Note: All the SAML configuration and authentication steps discussed for Endpoint Central MSP also applies to Patch Manager Plus and Vulnerability Manager Plus.
Security Assertion Markup Language (SAML) is the de facto open standard used for exchanging authentication and authorization details between the Service Provider and the Identity Provider. The exchange of details is done through digitally signed XML documents containing user data. Endpoint Central MSP offers support for SAML 2.0 authentication. By enabling this feature, users can login to Endpoint Central MSP via a Single Sign-On (SSO) service, which supports SAML authentication.
Service Provider - The application providing a specific service which authenticates and authorizes users by security assertions requested by SSO. For example: CRM, Endpoint Central MSP, etc..
Identity Provider - The entity which maintains and manages the user's credentials. For example: Okta, OneLogin, etc..
Single Sign-On service - A service provided by Identity Provider, that has a centralized login system in which the user enters the credentials once, after which, the authentication and authorization details are passed to different service providers to grant access to the user.
The main advantage of SSO is that it has centralized authentication, thereby eliminating the need for users to remember multiple passwords to access different applications.
When a user tries to login to access the Service Provider, the user will be redirected to SSO login page. Upon entering the credentials, the SSO will pass the information to the Service Provider. Further, the Service Provider will decide based on the authentication and authorization details provided by the SSO, whenther or not to grant access to the user.
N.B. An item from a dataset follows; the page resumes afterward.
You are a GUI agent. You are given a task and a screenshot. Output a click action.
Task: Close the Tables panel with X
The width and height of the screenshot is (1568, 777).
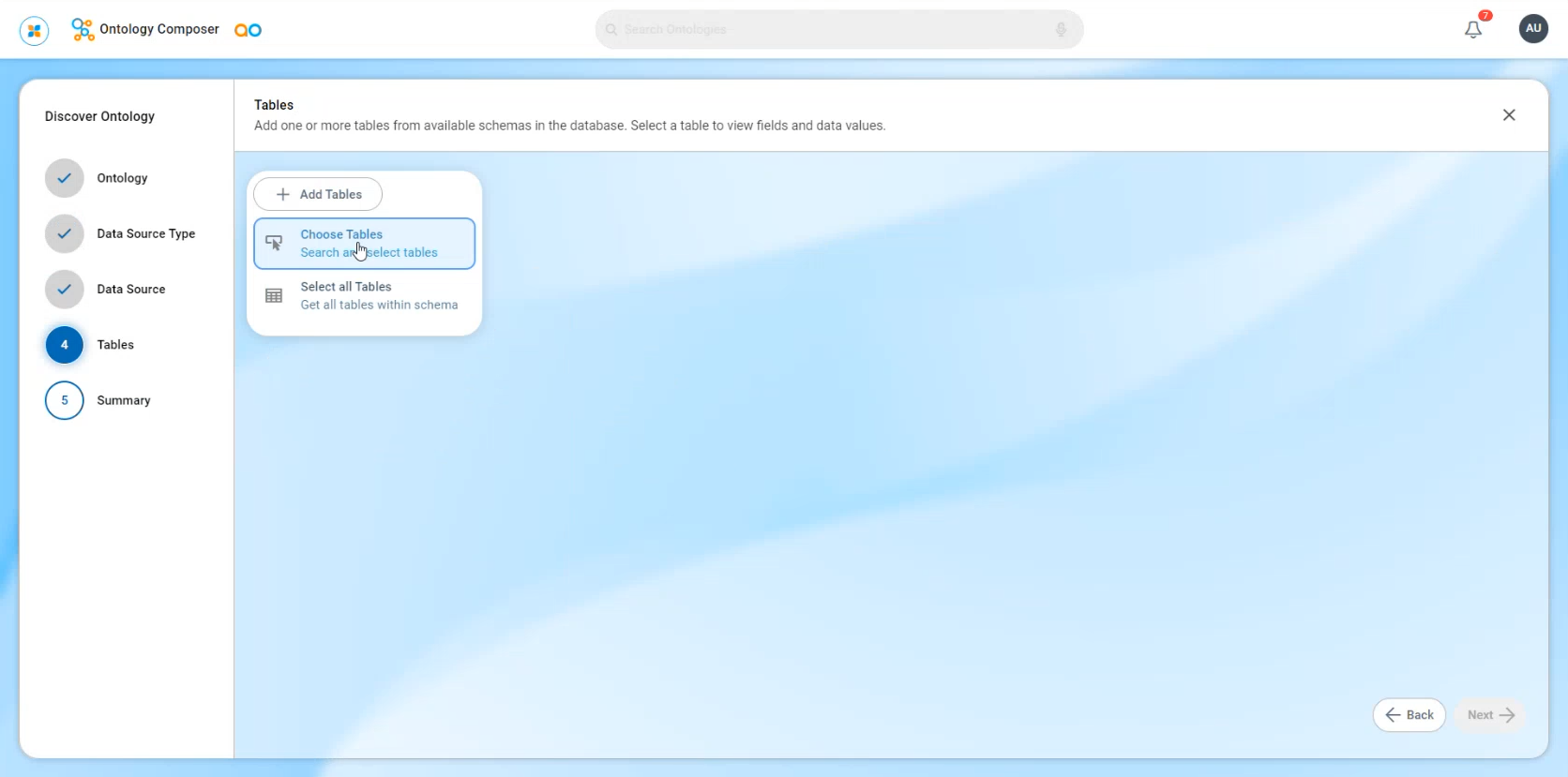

After logging into Endpoint Central MSP, go to the Admin tab, and select SAML Authentication. Here, you can find the details that are provided by Endpoint Central MSP to be entered in IdP's side.
Note: Steps to change the default ACS URL in Endpoint Central MSP:
1. Open
2. In a new line, type saml.fqdn.name=<FQDN_Name>
3. Save the websettings.conf file
4. Restart the Endpoint Central MSP server
5. Reconfigure SAML Authentication
where FQDN_Name is the new FQDN, without the port.
Note: Both Entity ID and the Assertion Consumer URL will be present in the Metadata XML.
After logging into Endpoint Central MSP, go to the Admin tab, and select SAML Authentication. At the bottom, you have to enter the IdP's details.